> [Task to complete]: Each line from the first down to the one containing "You are a computer-use agent. Screen dimensions: 183x132" should be returned exactly as it appears below.

> [Information shown]:
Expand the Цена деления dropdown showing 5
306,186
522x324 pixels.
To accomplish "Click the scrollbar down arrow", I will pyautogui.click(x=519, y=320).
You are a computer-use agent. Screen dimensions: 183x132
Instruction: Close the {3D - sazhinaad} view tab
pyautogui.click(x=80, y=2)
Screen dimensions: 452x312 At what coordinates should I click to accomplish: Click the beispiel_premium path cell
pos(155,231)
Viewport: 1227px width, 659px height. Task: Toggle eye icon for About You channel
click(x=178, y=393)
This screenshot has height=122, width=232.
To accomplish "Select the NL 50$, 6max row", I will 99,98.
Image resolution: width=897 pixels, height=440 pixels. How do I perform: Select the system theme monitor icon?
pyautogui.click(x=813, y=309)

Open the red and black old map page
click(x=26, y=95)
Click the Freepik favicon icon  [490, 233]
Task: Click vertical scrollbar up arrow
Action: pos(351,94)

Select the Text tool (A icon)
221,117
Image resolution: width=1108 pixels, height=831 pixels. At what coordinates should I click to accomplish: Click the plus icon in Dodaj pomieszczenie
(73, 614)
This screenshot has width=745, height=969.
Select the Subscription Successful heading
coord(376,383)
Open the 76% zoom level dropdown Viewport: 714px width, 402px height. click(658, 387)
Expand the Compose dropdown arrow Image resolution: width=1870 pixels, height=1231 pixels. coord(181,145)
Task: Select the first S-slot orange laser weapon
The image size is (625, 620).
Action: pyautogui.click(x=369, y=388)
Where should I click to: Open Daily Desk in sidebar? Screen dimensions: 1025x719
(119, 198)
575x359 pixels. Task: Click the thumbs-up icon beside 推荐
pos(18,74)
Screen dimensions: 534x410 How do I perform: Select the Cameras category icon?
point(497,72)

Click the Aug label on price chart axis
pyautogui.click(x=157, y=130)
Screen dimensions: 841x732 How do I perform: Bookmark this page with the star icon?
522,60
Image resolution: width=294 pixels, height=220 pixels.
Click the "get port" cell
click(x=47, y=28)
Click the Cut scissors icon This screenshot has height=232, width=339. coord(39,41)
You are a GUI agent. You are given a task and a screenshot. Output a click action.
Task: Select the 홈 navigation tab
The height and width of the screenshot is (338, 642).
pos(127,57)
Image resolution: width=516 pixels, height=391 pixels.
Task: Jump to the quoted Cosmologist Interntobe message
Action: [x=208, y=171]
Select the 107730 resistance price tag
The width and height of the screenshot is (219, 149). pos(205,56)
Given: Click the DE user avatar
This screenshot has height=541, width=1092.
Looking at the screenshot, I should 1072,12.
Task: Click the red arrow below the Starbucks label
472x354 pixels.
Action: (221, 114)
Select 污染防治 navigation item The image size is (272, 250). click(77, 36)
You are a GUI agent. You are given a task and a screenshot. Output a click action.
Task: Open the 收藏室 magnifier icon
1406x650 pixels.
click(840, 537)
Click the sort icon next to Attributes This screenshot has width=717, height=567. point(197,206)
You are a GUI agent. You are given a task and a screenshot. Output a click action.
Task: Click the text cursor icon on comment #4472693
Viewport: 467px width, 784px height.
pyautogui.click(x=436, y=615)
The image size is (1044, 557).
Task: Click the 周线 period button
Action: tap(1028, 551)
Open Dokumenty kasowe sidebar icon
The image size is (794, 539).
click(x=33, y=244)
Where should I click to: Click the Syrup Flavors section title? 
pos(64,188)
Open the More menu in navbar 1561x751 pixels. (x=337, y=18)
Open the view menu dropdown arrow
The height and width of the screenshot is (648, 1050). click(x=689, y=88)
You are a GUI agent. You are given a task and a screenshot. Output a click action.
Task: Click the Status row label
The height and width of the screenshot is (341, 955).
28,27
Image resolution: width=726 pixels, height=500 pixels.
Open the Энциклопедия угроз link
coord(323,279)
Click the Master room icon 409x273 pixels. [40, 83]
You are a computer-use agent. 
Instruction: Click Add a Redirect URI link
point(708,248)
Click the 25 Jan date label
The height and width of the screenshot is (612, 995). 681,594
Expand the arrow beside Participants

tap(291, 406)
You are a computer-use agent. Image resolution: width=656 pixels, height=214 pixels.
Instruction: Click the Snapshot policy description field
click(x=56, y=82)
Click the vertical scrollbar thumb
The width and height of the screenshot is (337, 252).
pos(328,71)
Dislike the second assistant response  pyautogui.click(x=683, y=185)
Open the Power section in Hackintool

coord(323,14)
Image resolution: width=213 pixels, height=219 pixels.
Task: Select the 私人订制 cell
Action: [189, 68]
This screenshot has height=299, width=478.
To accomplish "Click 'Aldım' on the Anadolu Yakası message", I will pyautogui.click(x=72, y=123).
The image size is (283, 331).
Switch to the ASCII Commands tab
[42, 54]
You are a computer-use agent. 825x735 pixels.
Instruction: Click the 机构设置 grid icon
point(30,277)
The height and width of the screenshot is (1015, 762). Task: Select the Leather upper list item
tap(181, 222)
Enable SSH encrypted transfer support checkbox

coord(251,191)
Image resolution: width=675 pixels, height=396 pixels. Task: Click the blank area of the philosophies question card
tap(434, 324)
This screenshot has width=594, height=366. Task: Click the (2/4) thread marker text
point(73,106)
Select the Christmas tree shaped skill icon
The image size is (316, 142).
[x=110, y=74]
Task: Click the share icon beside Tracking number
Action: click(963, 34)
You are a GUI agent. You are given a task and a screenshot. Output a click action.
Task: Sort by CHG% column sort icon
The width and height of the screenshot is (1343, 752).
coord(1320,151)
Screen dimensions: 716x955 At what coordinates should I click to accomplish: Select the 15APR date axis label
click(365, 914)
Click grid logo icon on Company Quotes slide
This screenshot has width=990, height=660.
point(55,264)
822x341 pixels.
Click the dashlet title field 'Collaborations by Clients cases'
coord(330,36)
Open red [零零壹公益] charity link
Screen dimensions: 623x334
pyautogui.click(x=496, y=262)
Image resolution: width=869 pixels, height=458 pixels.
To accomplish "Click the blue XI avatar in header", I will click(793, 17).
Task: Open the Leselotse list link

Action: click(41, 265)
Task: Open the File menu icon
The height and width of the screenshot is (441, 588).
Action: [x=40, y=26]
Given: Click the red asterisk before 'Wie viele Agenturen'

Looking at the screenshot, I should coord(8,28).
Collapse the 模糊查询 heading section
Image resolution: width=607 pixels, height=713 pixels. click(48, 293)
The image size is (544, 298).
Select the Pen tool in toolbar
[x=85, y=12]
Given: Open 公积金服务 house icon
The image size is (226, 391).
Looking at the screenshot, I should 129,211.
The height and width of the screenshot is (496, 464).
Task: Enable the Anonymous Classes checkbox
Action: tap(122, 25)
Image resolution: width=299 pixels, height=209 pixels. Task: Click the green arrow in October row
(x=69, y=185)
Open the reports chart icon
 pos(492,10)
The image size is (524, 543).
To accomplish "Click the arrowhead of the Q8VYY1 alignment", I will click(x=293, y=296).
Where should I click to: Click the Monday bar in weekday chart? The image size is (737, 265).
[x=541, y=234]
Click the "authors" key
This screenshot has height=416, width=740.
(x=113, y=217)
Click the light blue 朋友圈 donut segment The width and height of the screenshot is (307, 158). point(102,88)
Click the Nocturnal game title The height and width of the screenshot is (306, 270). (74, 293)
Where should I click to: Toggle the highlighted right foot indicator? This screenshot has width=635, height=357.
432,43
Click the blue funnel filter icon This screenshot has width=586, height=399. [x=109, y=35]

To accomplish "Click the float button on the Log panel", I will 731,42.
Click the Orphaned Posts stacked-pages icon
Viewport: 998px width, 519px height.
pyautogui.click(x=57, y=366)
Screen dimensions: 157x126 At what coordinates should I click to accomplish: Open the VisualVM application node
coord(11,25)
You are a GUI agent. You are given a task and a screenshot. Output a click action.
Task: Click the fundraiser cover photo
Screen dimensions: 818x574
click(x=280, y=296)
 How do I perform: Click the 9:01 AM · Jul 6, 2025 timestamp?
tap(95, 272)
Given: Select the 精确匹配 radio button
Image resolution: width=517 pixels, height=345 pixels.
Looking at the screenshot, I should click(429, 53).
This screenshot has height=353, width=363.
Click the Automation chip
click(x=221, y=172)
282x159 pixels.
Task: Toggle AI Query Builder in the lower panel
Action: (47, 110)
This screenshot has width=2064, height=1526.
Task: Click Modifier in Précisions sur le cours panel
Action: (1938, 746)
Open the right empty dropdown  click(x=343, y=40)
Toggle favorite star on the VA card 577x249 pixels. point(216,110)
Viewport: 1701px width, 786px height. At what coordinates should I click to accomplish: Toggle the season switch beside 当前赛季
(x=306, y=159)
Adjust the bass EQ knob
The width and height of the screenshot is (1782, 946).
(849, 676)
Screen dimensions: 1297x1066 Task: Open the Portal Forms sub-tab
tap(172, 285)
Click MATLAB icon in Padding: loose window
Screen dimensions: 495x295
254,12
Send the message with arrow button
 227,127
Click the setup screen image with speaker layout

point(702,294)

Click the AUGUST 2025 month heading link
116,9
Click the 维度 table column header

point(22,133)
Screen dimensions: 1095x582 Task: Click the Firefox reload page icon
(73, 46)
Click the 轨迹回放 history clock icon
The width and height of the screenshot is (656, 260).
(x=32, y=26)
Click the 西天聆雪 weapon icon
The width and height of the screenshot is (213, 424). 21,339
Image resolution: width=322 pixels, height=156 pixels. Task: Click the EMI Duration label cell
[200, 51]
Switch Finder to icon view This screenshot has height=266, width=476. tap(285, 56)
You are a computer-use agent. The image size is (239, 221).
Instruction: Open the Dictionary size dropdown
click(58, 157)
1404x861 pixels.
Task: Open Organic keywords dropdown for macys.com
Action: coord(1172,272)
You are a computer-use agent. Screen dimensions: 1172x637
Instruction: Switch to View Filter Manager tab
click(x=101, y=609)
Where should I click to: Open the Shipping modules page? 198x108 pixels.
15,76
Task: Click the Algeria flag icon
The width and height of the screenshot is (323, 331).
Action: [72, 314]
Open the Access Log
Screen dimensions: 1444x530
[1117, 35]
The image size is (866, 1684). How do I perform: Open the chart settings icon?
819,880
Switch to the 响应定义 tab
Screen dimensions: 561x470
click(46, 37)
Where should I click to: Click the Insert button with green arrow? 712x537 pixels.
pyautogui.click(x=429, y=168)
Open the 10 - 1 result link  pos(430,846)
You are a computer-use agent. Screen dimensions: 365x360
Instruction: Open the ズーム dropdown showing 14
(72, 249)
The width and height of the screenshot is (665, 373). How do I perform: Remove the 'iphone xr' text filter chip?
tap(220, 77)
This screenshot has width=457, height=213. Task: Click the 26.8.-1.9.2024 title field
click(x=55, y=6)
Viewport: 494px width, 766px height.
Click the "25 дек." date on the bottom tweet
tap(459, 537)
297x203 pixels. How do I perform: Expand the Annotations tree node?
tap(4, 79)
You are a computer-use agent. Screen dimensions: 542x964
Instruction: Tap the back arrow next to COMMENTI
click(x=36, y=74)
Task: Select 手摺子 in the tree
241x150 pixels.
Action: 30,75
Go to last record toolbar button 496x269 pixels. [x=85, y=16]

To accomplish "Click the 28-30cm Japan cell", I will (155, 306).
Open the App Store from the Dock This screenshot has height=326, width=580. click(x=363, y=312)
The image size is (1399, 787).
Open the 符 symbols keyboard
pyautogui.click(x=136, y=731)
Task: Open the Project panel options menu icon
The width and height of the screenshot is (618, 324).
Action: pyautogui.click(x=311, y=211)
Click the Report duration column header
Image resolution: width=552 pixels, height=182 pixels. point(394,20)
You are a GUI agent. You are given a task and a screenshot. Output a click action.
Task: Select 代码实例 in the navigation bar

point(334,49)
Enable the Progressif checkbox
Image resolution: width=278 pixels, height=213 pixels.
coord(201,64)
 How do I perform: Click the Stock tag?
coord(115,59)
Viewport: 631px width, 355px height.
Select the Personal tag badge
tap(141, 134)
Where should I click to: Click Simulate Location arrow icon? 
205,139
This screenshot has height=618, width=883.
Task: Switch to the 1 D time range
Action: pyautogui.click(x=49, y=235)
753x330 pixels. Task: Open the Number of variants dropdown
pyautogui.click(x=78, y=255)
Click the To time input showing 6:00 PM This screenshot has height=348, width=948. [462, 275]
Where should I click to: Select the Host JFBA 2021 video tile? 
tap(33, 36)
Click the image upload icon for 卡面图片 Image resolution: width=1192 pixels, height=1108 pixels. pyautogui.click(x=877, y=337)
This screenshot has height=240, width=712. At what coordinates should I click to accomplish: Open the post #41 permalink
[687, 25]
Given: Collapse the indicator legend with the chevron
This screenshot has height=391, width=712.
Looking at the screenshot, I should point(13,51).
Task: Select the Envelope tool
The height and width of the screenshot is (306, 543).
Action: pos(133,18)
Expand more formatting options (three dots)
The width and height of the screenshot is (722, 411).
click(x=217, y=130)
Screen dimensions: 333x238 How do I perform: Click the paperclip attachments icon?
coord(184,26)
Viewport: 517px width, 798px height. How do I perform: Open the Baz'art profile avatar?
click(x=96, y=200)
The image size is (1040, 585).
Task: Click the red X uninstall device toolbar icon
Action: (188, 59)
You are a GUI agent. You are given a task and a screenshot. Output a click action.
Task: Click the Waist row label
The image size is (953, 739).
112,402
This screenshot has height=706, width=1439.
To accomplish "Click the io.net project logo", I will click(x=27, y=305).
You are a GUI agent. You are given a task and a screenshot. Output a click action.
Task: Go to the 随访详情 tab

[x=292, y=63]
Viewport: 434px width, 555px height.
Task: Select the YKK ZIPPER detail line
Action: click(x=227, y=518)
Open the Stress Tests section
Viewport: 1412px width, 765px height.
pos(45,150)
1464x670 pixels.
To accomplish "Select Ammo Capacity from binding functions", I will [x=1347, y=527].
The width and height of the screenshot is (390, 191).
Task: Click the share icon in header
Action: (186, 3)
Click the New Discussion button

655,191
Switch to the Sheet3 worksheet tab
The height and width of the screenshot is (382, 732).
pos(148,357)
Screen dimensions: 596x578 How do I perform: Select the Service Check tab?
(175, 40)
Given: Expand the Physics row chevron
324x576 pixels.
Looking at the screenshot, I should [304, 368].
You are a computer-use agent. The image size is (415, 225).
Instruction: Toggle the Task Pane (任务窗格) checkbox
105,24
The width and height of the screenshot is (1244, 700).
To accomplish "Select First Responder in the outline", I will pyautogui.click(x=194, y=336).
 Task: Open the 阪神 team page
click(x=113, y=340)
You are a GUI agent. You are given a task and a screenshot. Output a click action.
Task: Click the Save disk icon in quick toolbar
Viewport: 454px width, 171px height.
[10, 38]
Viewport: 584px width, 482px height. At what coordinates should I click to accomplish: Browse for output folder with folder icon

> [Finished exercise]:
Expand the Цена деления dropdown showing 5
306,186
522x324 pixels.
To accomplish "Click the scrollbar down arrow", I will pyautogui.click(x=519, y=320).
You are a computer-use agent. Screen dimensions: 183x132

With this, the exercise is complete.